BILL NUMBER: SB 1119	INTRODUCED
	BILL TEXT


INTRODUCED BY   Senator Leno

                        FEBRUARY 19, 2014

   An act to amend Section 13995.1 of the Government Code, relating
to tourism.


	LEGISLATIVE COUNSEL'S DIGEST


   SB 1119, as introduced, Leno. California Travel and Tourism
Commission.
   The California Tourism Marketing Act sets forth the findings and
declarations of the Legislature with regard to travel and tourism in
the state generally, including findings regarding state funding of
marketing.
   This bill would make technical, nonsubstantive changes to these
provisions.
   Vote: majority. Appropriation: no.
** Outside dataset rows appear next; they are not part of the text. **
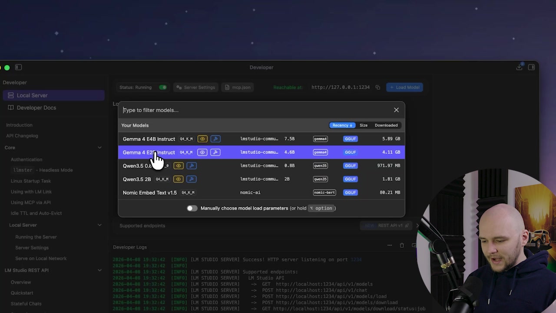This screenshot has height=313, width=556.
Task: Turn off the Status: Running server toggle
Action: (x=163, y=87)
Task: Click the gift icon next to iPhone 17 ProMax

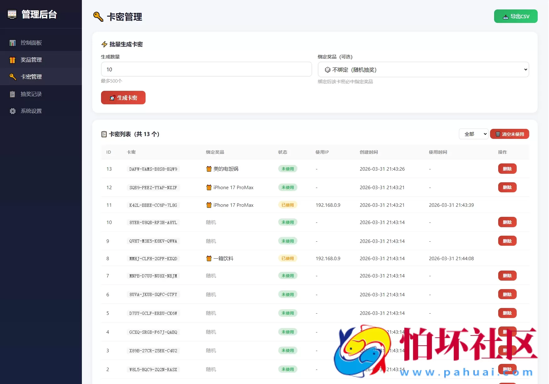Action: 209,187
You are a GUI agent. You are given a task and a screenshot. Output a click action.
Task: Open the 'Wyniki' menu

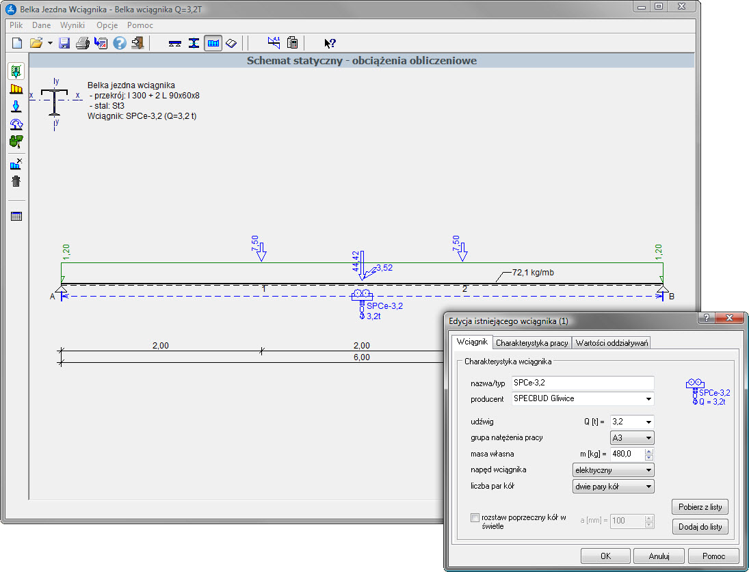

Fiscal committee: no.
State-mandated local program: no.


THE PEOPLE OF THE STATE OF CALIFORNIA DO ENACT AS FOLLOWS:

  SECTION 1.  Section 13995.1 of the Government Code is amended to
read:
   13995.1.  The Legislature hereby finds and declares all of the
following:
   (a) Tourism is among California's biggest industries, contributing
over fifty-two billion dollars ($52,000,000,000) to the state
economy and employing nearly 700,000 Californians in 1995.
   (b) In order to retain and expand the tourism industry in
California, it is necessary to market travel to and within
California.
   (c) State funding, while an important component of marketing, has
been unable to generate sufficient  funds  
funding  to meet the threshold levels  of funding
 necessary to reverse recent losses of California's tourism
market share.
   (d) In regard to the need for a cooperative partnership between
business and industry:
   (1) It is in the state's public interest and vital to the welfare
of the state's economy to expand the market for, and develop,
California tourism through a cooperative partnership funded in part
by the state that will allow generic promotion and communication
programs.
   (2) The mechanism established by this chapter is intended to play
a unique role in advancing the opportunity to expand tourism in
California, and it is intended to increase the opportunity for
tourism to the benefit of the tourism industry and the consumers of
the State of California.
   (3) Programs implemented pursuant to this chapter are intended to
complement the marketing activities of individual competitors within
the tourism industry.
   (4) While it is recognized that smaller businesses participating
in the tourism market often lack the resources or market power to
conduct these activities on their own, the programs are intended to
be of benefit to businesses of all sizes.
   (5) These programs are not intended to, and they do not, impede
the right or ability of individual businesses to conduct activities
designed to increase the tourism market generally or their own
respective shares of the California tourism market, and nothing in
the mechanism established by this chapter shall prevent an individual
business or participant in the industry from seeking to expand its
market through alternative or complementary means, or both.
   (6) (A) An individual business's own advertising initiatives are
typically designed to increase its share of the California tourism
market rather than to increase or expand the overall size of that
market.
   (B) In contrast, generic promotion of California as a tourism
destination is intended and designed to maintain or increase the
overall demand for California tourism and to maintain or increase the
size of that market, often by utilizing promotional methods and
techniques that individual businesses typically are unable, or have
no incentive, to employ.
   (7) This chapter creates a mechanism to fund generic promotions
that, pursuant to the required supervision and oversight of the
secretary as specified in this chapter, further specific state
governmental goals, as established by the Legislature, and result in
a promotion program that produces nonideological and commercial
communication that bears the characteristics of, and is entitled to
all the privileges and protections of, government speech.
   (8) The programs implemented pursuant to this chapter shall be
carried out in an effective and coordinated manner that is designed
to strengthen the tourism industry and the state's economy as a
whole.
   (9) Independent evaluation of the effectiveness of the programs
will assist the Legislature in ensuring that the objectives of the
programs as set out in this section are met.
   (e) An industry-approved assessment provides a private-sector
financing mechanism that, in partnership with state funding, will
provide the amount of marketing necessary to increase tourism
marketing expenditures by California.
   (f) The goal of the assessments is to assess the least amount per
business, in the least intrusive manner, spread across the greatest
practical number of tourism industry segments.
   (g) The California Travel and Tourism Commission shall target an
amount determined to be sufficient to market effectively travel and
tourism to and within the state.
   (h) In the course of developing its written marketing plan
pursuant to Section 13995.45, the California Travel and Tourism
Commission shall, to the maximum extent feasible, do both of the
following:
   (1) Seek advice and recommendations from all segments of
California's travel and tourism industry and from all geographic
regions of the state.
   (2) Harmonize, as appropriate, its marketing plan with the travel
and tourism marketing activities and objectives of the various
industry segments and geographic regions.
   (i) The California Travel and Tourism Commission's marketing
budget shall be spent principally to bring travelers and tourists
into the state. No more than 15 percent of the commission's assessed
funds in any year shall be spent to promote travel within California,
unless approved by at least two-thirds of the commissioners.